Portugal is a nation of regional foods — and what is beloved in one place is often unknown in another. In fact, there is a line in Portugal that separates the use of coriander (Coriandrum sativum) that broadly follows the Tejo River. To the South, coriander is king — dominating dishes such as açorda, bread dishes, garlic rice with coriander, and pork and clams. Also known as cilantro, coriander is a fragrant herb in the family Apiaceae. Coriander is native to regions spanning from southern Europe and North Africa to Southwestern Asia.
Today, Portugal is the only European country to use coriander as a fresh herb, in food and salads, and it makes the key ingredient in Açorda, a bread soup that defines the Alentejo. Simple, local and complex, Açorda is made with water, olive oil, garlic, a poached egg, salt, stale bread and coriander.

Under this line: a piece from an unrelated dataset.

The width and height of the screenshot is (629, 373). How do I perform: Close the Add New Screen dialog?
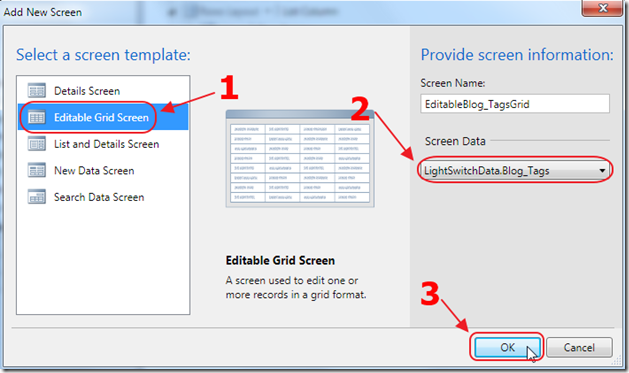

Also made from local bread are migas which accompany fried pork cubes.
The question one has to ask is why? Coentros, or coriander, may have come to the Alentejo with the ancient Greeks. But it was the Moors who ruled the Alentejo for 500 years who kept the flame of coriander burning. Coriander is common in North African cuisine, commonly served with lamb, goat and stuffing.
The North African cultural legacy is strongest in the Alentejo, and the taste for fresh coriander is alive and well, but hardly crosses the Tejo River, where parsley is commonly used.

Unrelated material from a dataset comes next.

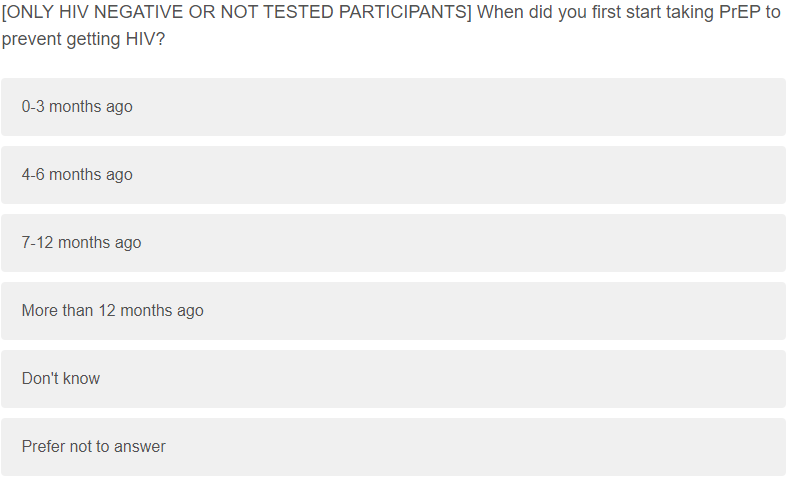This screenshot has height=487, width=790.
Task: Click the '4-6 months ago' label text
Action: (x=77, y=175)
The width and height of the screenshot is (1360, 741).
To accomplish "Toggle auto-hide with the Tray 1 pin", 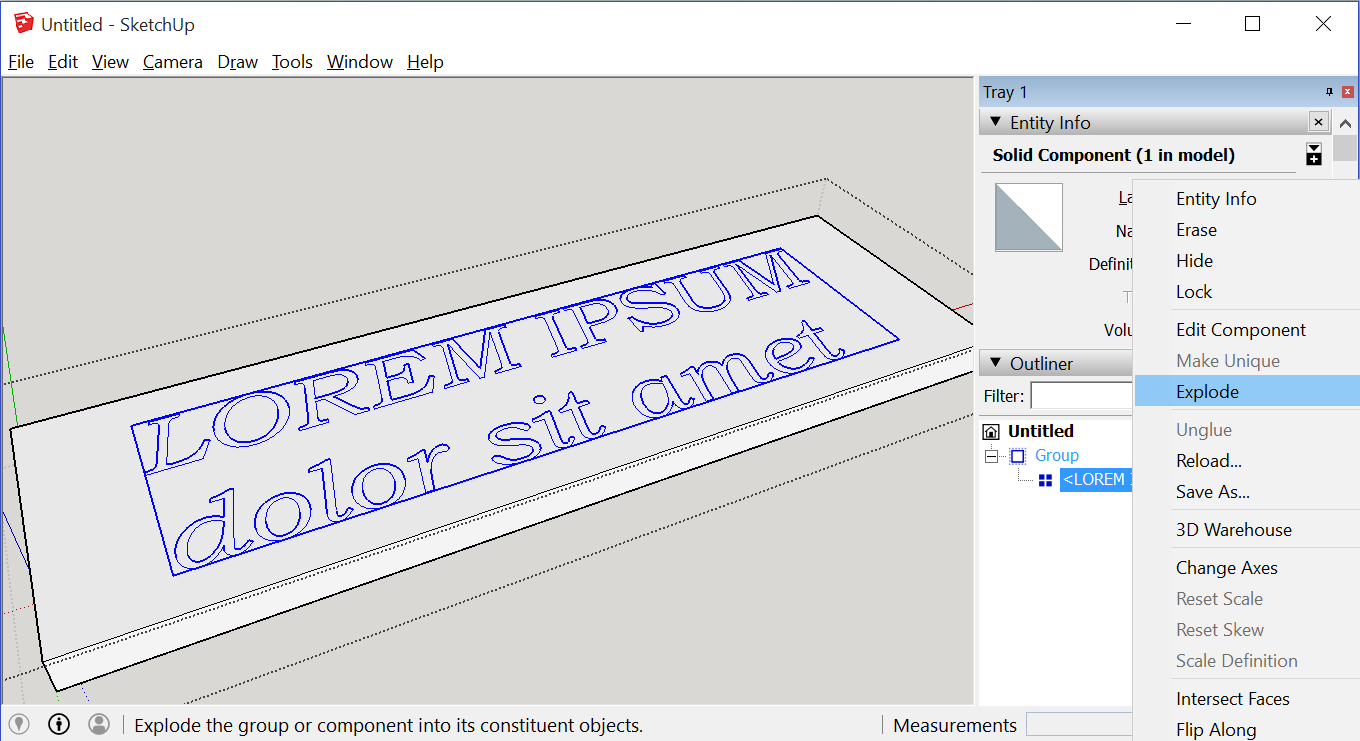I will click(1329, 91).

So head for the Alentejo, cross the coriander line — and discover the freshest food in Portugal, where the link to the past and the future is coriander.
Manuel Alegre’s Coriander and lime grammar
Coriander and lime grammar
white and summer geometry
loneliness as a sign
almost cicada almost bread
in your speaking like a friend singing.
Here ends the last and the first
and the one seeks the other its equal
to say a name between cork oak and wheat.
This is the purest and truest floor.
And the shadows sit with me
in the shade of a cork tree.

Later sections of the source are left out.